Je lui dis que j’aime sa référence à l’esprit. Le sien, qui s’épanouit, plongé dans les immensités ; celui, dédoublé, qui anime saint Sébastien, Oxossi et Jeco Edé. Je lui dis que la conception qu’il a de l’esprit fournit des raisons de croire aux allégations d’un personnage du Livre de Tobie, sur l’invraisemblable identité qu’il s’attribue : " En connaissez-vous l’histoire ? " 

- Oui, sans plus. Je vais ouvrir les hublots, l’heure des moustiques est passée.

-C’est l’heure des chauves-souris !

-Ah ! Vous savez ça ?

-Je le tiens d’une amie de Rio, ardente anti-indigéniste, et écologiste passionnée, qui ne jure que par la forêt et ses habitants : Ana Paula…

-Vous connaissez la petite Morelli ? C’est une fille admirable! Je suis un vieil ami de ses parents. Ils ont vécu longtemps à Manaus. Si j’avais su que vous étiez amis je lui aurais demandé de nous accompagner. Elle sera déçue d’apprendre que je me suis rendu sans elle aux cérémonies d’initiation de mon petit-fils. C’est son préféré. Enfin, c’est peut-être mieux ainsi, j’aurai l’occasion de me racheter. Alors, votre histoire… ?

- Le Livre de Tobie est un récit didactique allégorique de la littérature de sagesse de l’Ancien Testament. L’Eglise chrétienne l’a repris à son compte, sans rien en changer. Tout à l’heure, lorsque vous avez prétendu être un citoyen du monde spirituel, vous m’avez fait penser à un personnage mystérieux du récit. C’est à son histoire que je faisais allusion. La voici. J'essaie de faire court :

Agé et aveugle, Tobit, déporté à Ninive avec sa famille, voit venir sa fin prochaine. Il charge son fils, Tobie, de récupérer dix talents d’argent déposés chez un de ses proches, Gabaël, qui demeure à Rhagès de Médie. Il ne consent, toutefois, à le laisser entreprendre le voyage qu´à la condition de se trouver un compagnon de route digne de confiance.

Tobie lui présente un jeune homme venant à passer devant la maison, qui se rend à Médie et en connaît bien le chemin.

Le vieux Tobit s’enquiert de son identité ; le jeune homme lui apprend qu’il est Azarias, fils d’Ananias. Tobit est rassuré, car il connaît Ananias et son frère Nathân, fils de Séméias, hommes de bien, qui l’avaient autrefois accompagné à Jérusalem.

Je passe sur les péripéties du voyage des deux jeunes gens et sur les noces de Tobie.

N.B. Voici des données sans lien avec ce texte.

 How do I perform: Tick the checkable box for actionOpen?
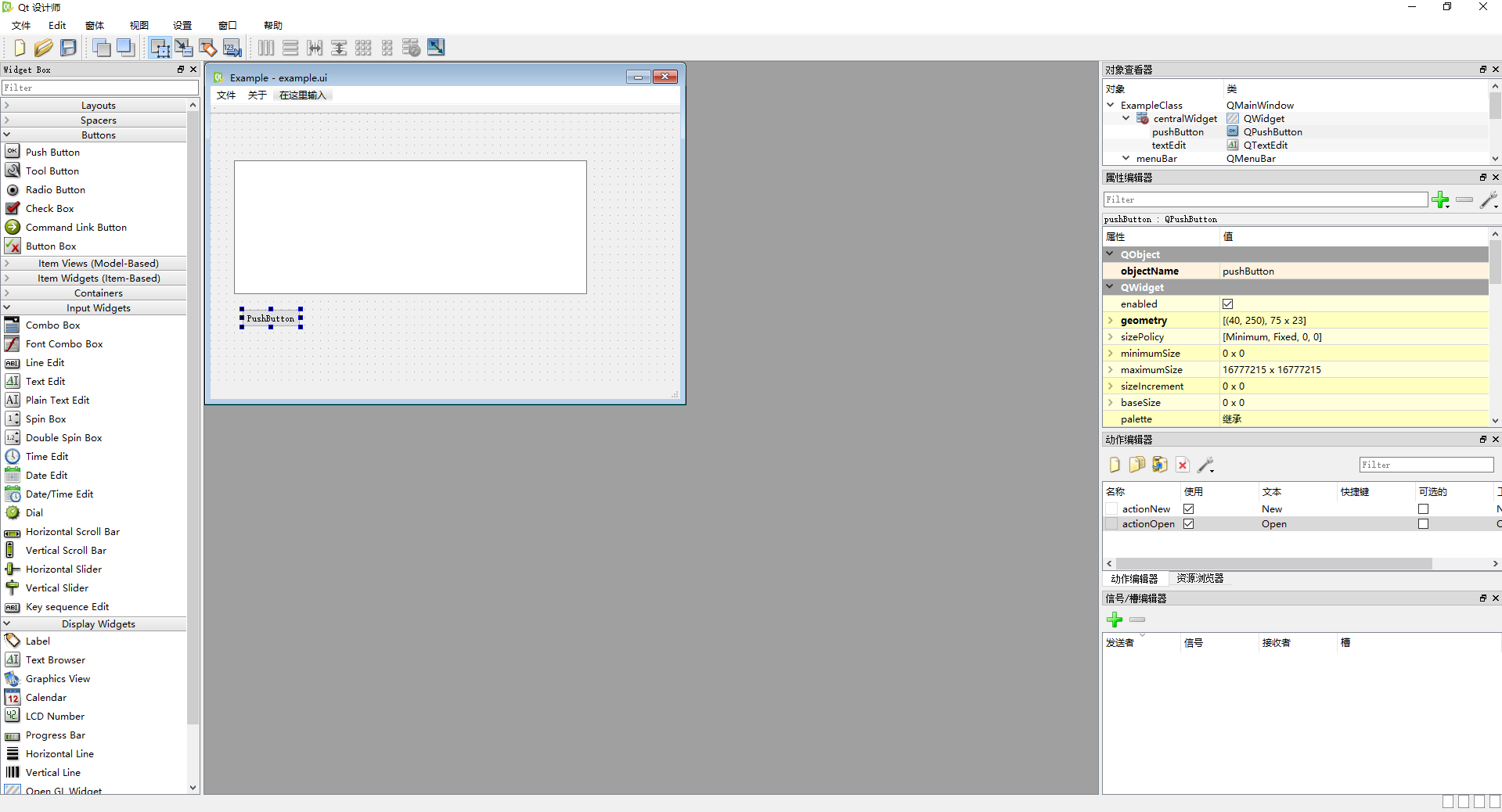(x=1423, y=524)
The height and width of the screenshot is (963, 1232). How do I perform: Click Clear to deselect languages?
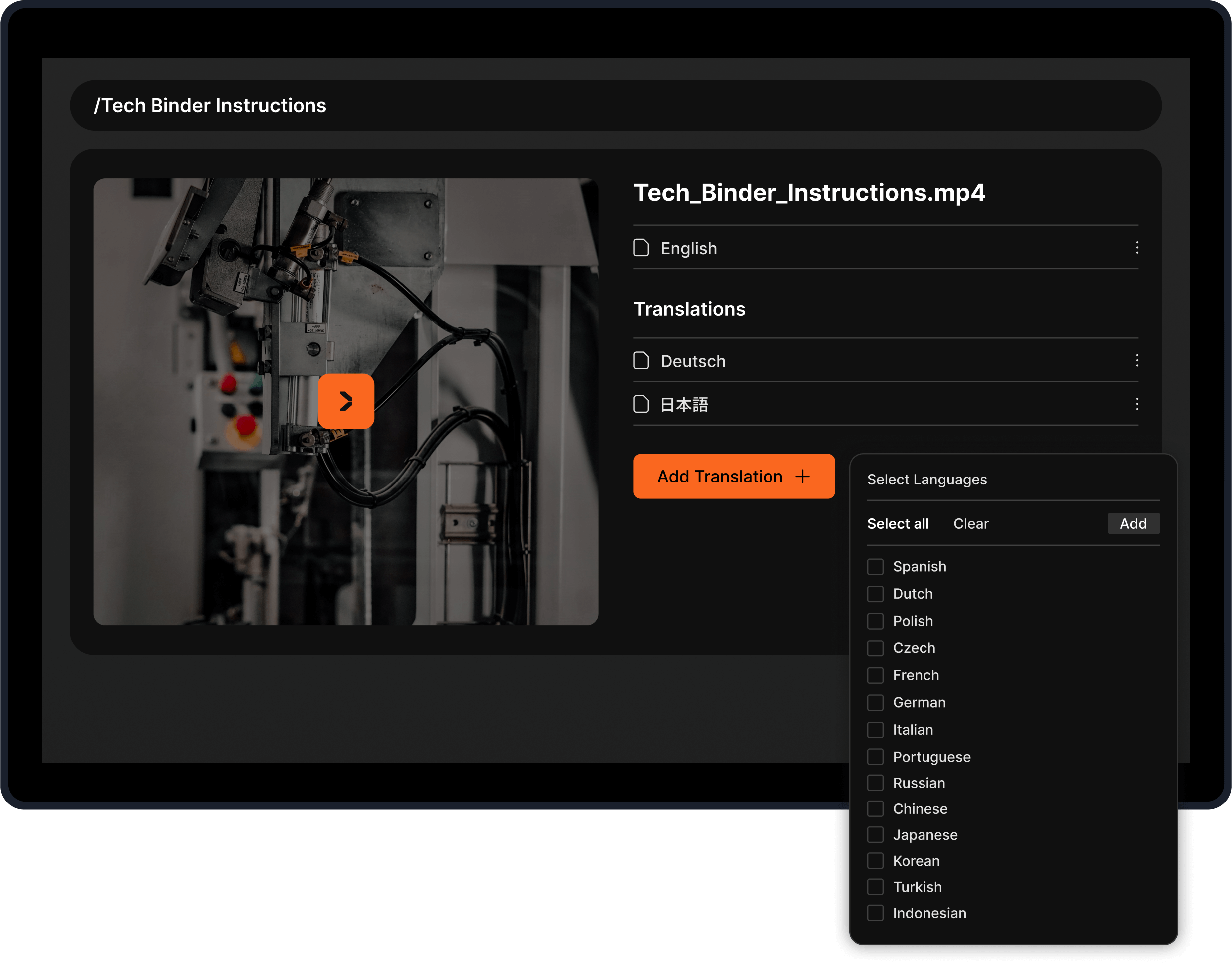(970, 523)
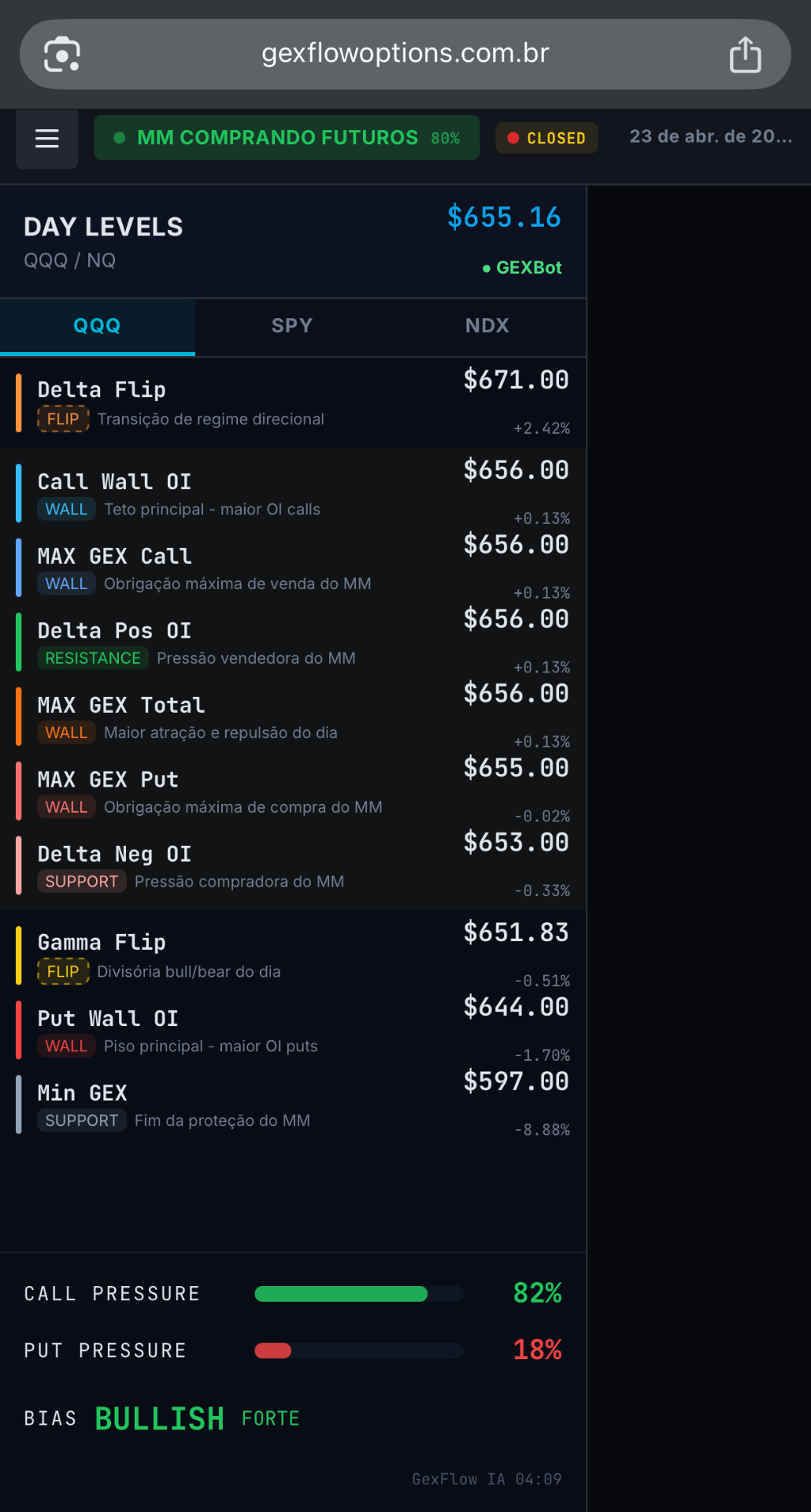Viewport: 811px width, 1512px height.
Task: Toggle the CLOSED market status badge
Action: click(x=546, y=138)
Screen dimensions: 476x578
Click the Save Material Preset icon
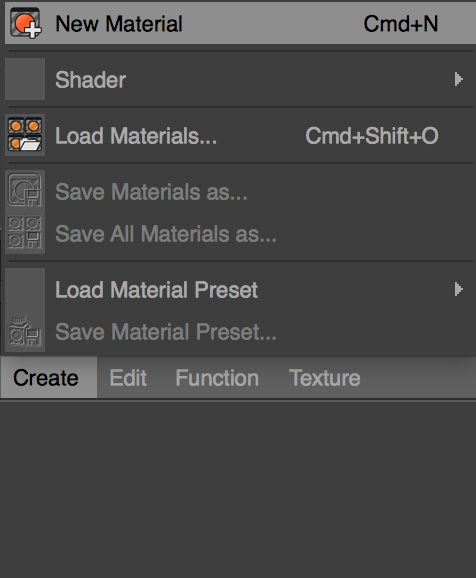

De retour à Ninive, Azarias séjourne quelque temps dans la famille de Tobit, et guérit la cécité du vieillard en lui appliquant sur les yeux du fiel de poisson.  Au moment de prendre congé de ses hôtes, il leur dit : «  Je vais vous dire toute la vérité, sans rien vous cacher. Je suis Raphaël, l’un des sept Anges qui se tiennent toujours prêts à pénétrer auprès de la Gloire du Seigneur. » Et il disparaît à leurs yeux.

Je vous demande, Samuel : Comment le compagnon de voyage de Tobie pouvait-il être à la fois l’Archange Raphaël et Azarias, fils d’Ananias, bien connu du vieux Tobit ?

-Pourquoi vous mettre martel en tête, quand vous reconnaissez vous-même qu’il s’agit d’un roman de science-fiction ? Si ça peut vous faire plaisir, disons qu’ils étaient animés du même esprit, et n’en parlons plus !

J’objecte que c’est vite dit. Que je ne me fais pas à l’idée que l’Eglise, une institution digne de foi, qui se veut détentrice de la vérité, tire témoignage de fables, et fonde son enseignement sur elles. Que je suis porté à croire, au contraire, qu’à la suite de l’auteur du Livre, elle a eu la fulgurante intuition que le mystérieux et incompréhensible état de consubstantialité de Raphaël et d’Azarias, qui paraît tenir de l’imaginaire, est, non seulement concevable, mais réel.

-Vous savez : réalité.. fiction … ce ne sont que des concepts ; des notions abstraites et subjectives dont la ligne de démarcation est forcément fluctuante.